BEGIN DATA SHOWN

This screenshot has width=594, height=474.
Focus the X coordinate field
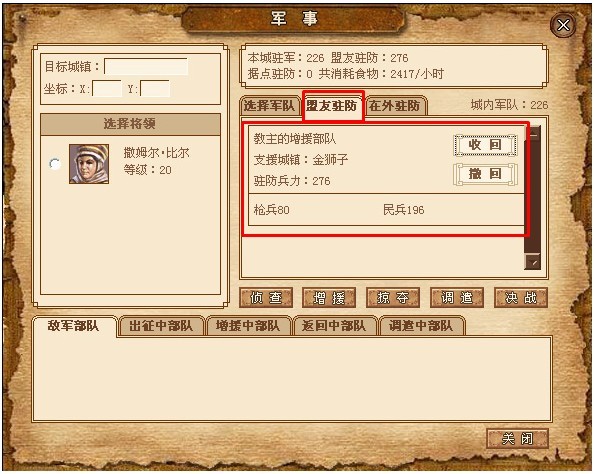(x=107, y=89)
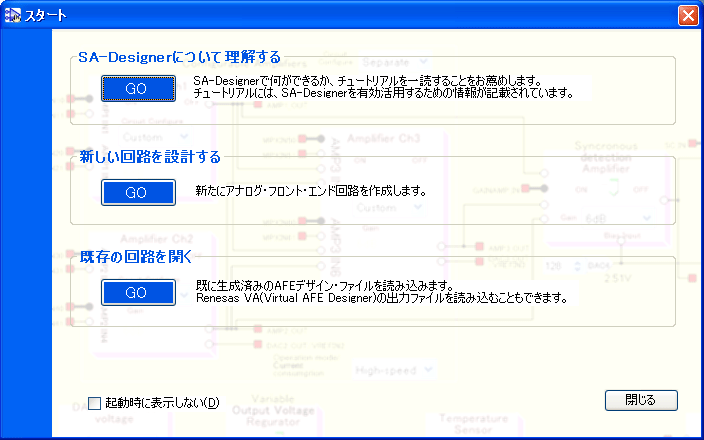Click GO to learn about SA-Designer
The image size is (704, 440).
(138, 88)

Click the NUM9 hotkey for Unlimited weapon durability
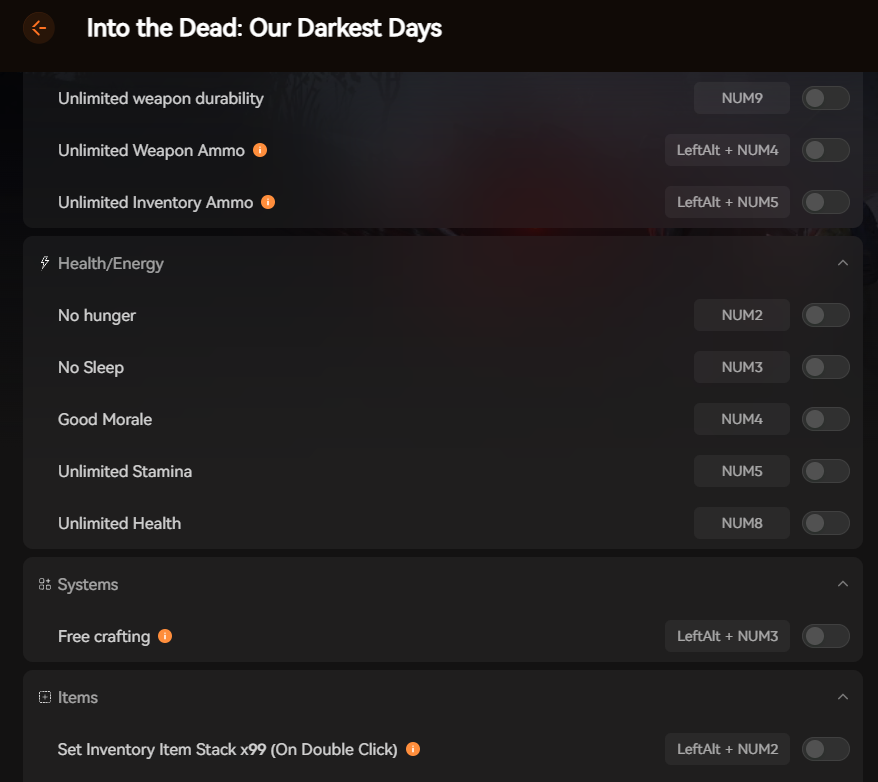coord(741,98)
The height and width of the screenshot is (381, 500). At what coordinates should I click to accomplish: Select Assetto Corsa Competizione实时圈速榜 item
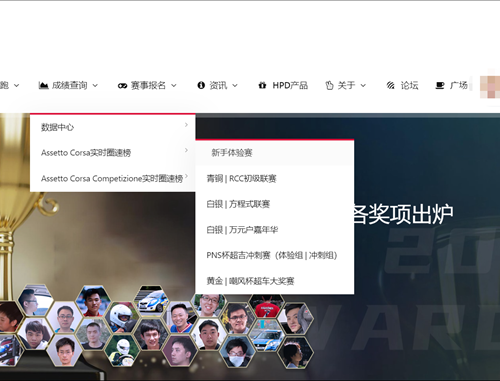click(113, 178)
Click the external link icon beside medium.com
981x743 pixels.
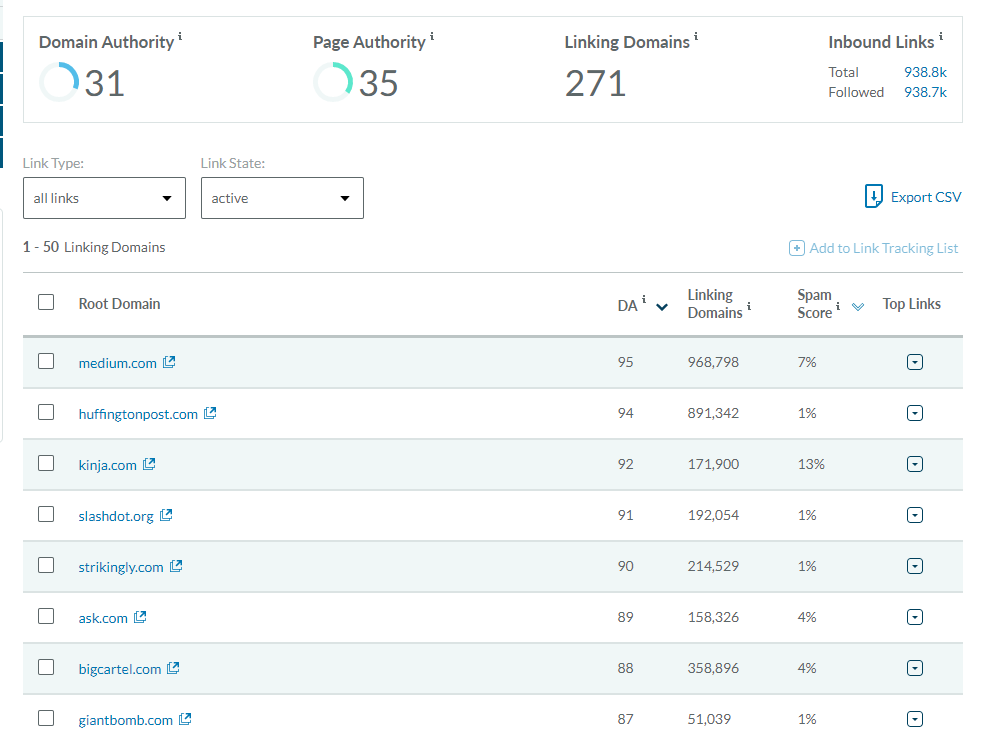point(169,362)
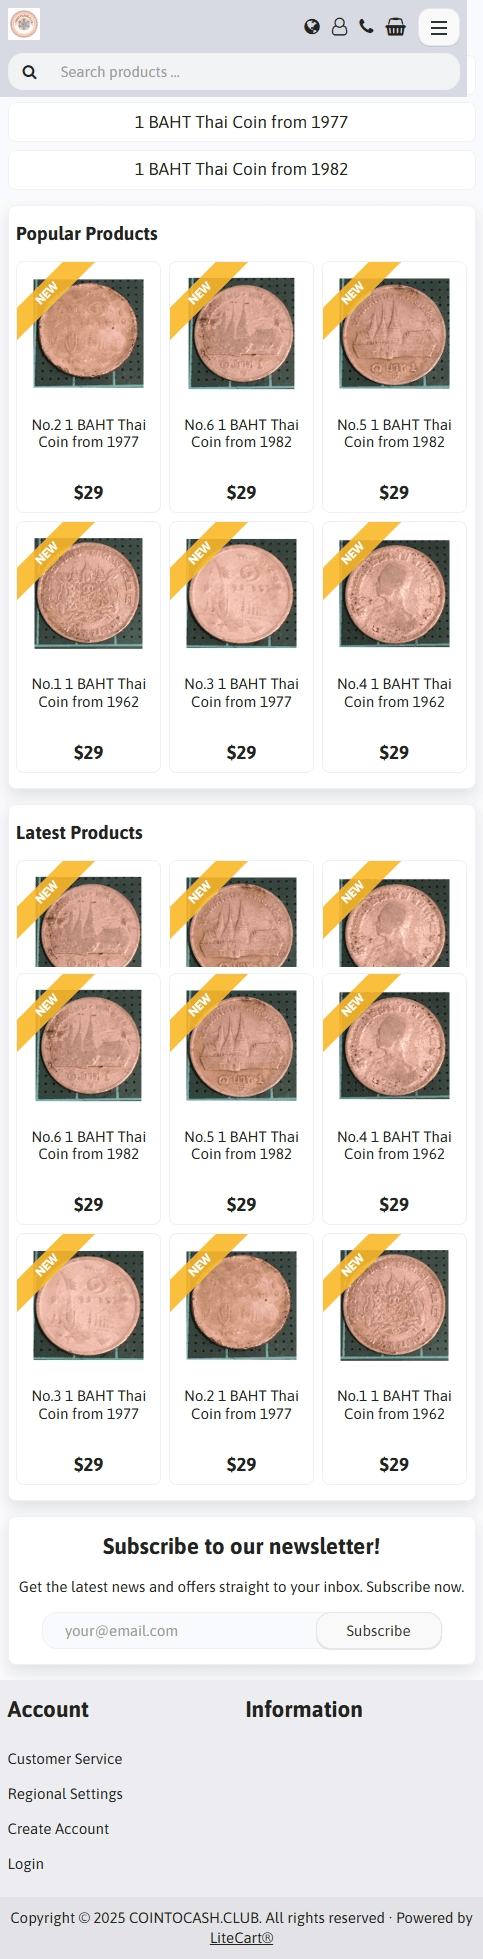The height and width of the screenshot is (1959, 483).
Task: Open the Customer Service link
Action: (65, 1758)
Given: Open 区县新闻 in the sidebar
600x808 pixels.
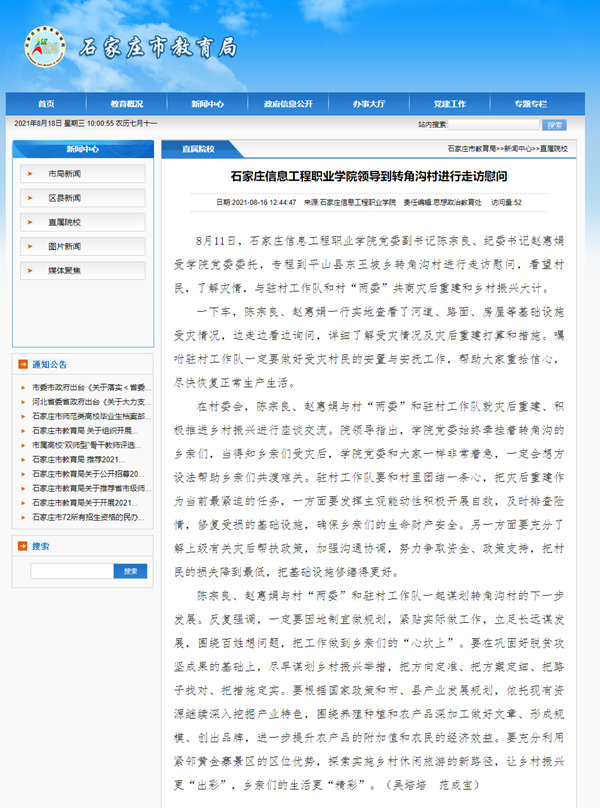Looking at the screenshot, I should click(65, 198).
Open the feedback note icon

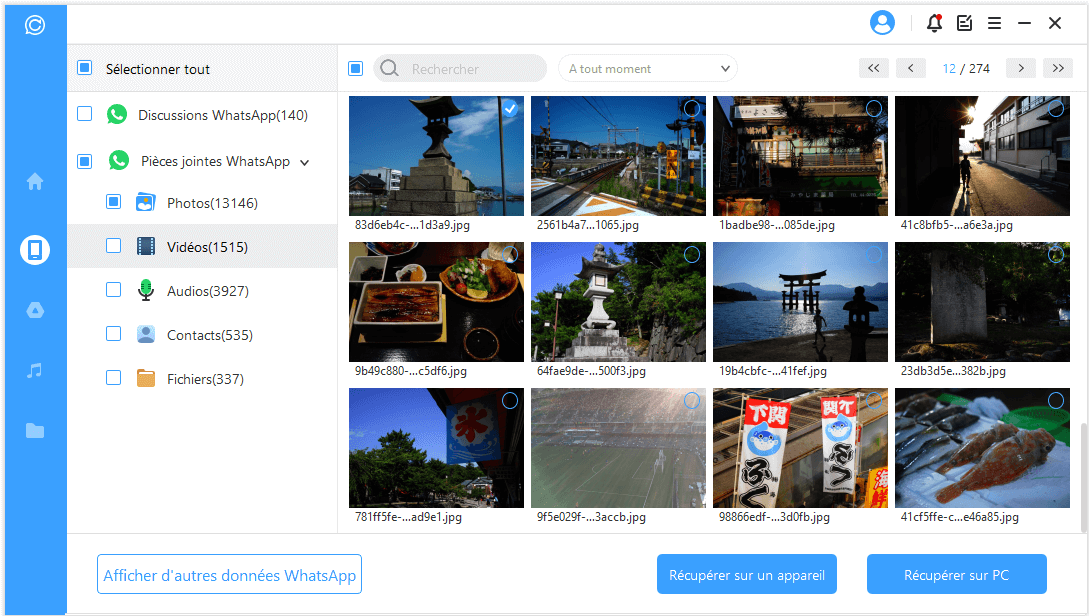(964, 23)
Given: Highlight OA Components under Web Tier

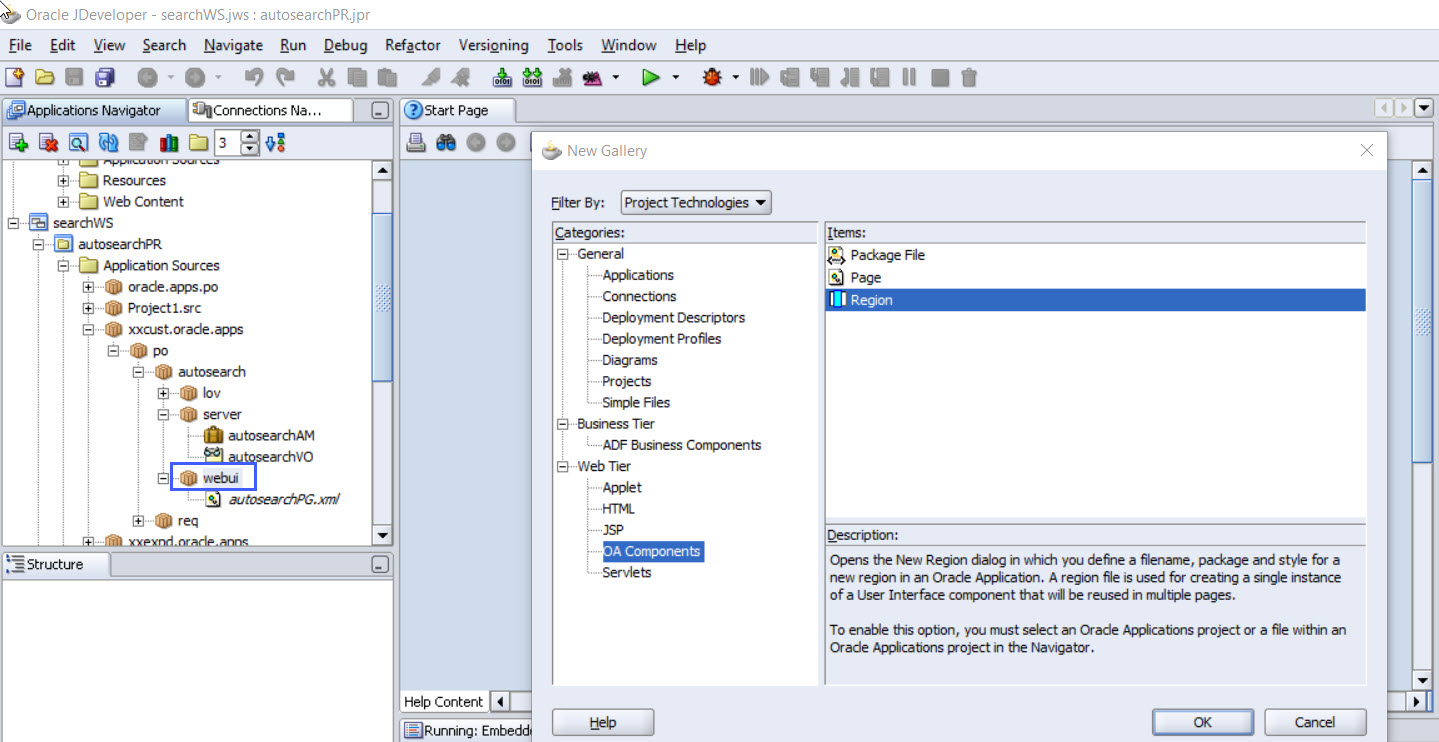Looking at the screenshot, I should (x=651, y=551).
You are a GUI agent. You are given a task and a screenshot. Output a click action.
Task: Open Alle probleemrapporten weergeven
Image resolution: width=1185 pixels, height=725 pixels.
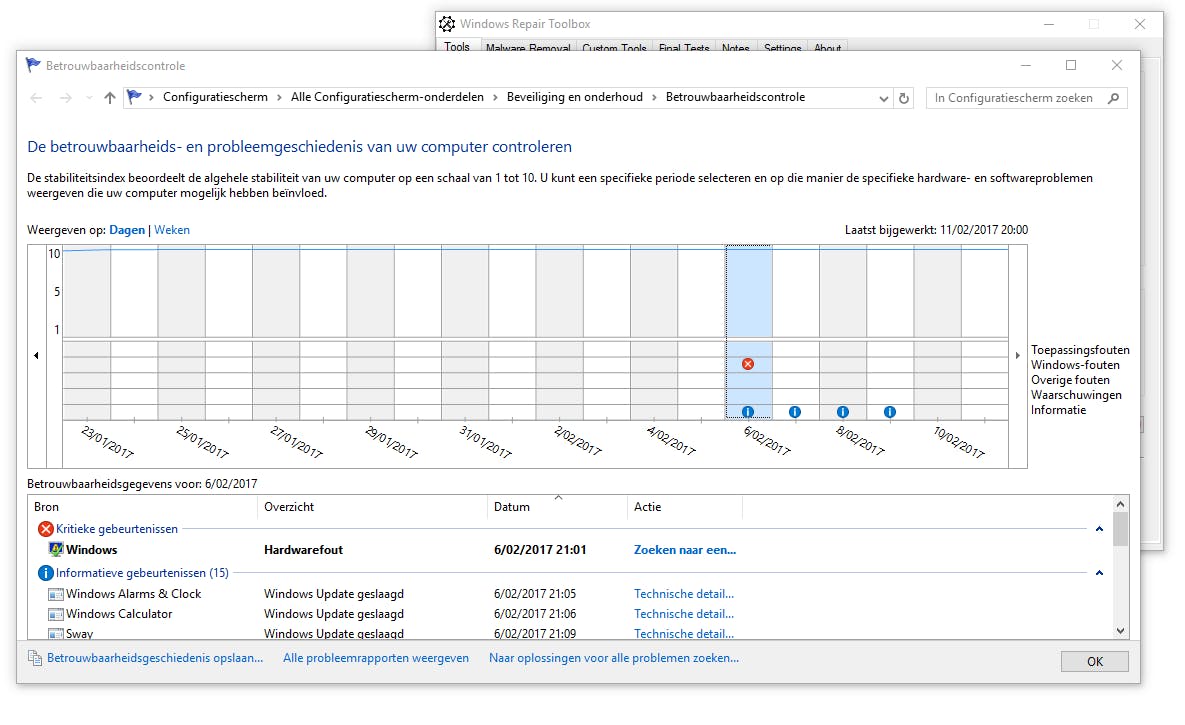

END DATA SHOWN

Your copy should consist solely of the lines from the line containing "The height and width of the screenshot is (381, 500)." through the last line of the records above, reproduced exactly, with the pictures left out.

* **REPLY TO THE EXERCISE**:
The height and width of the screenshot is (381, 500). At what coordinates should I click to accomplish: Select Assetto Corsa Competizione实时圈速榜 item
click(113, 178)
Click the external link icon beside medium.com
981x743 pixels.
point(169,362)
The height and width of the screenshot is (1959, 483).
Task: Open the Customer Service link
Action: (65, 1758)
Given: Open 区县新闻 in the sidebar
600x808 pixels.
Looking at the screenshot, I should click(65, 198).
Open the feedback note icon

(964, 23)
Given: Highlight OA Components under Web Tier

Looking at the screenshot, I should (x=651, y=551).
You are a GUI agent. You are given a task and a screenshot. Output a click action.
Task: Open Alle probleemrapporten weergeven
Image resolution: width=1185 pixels, height=725 pixels.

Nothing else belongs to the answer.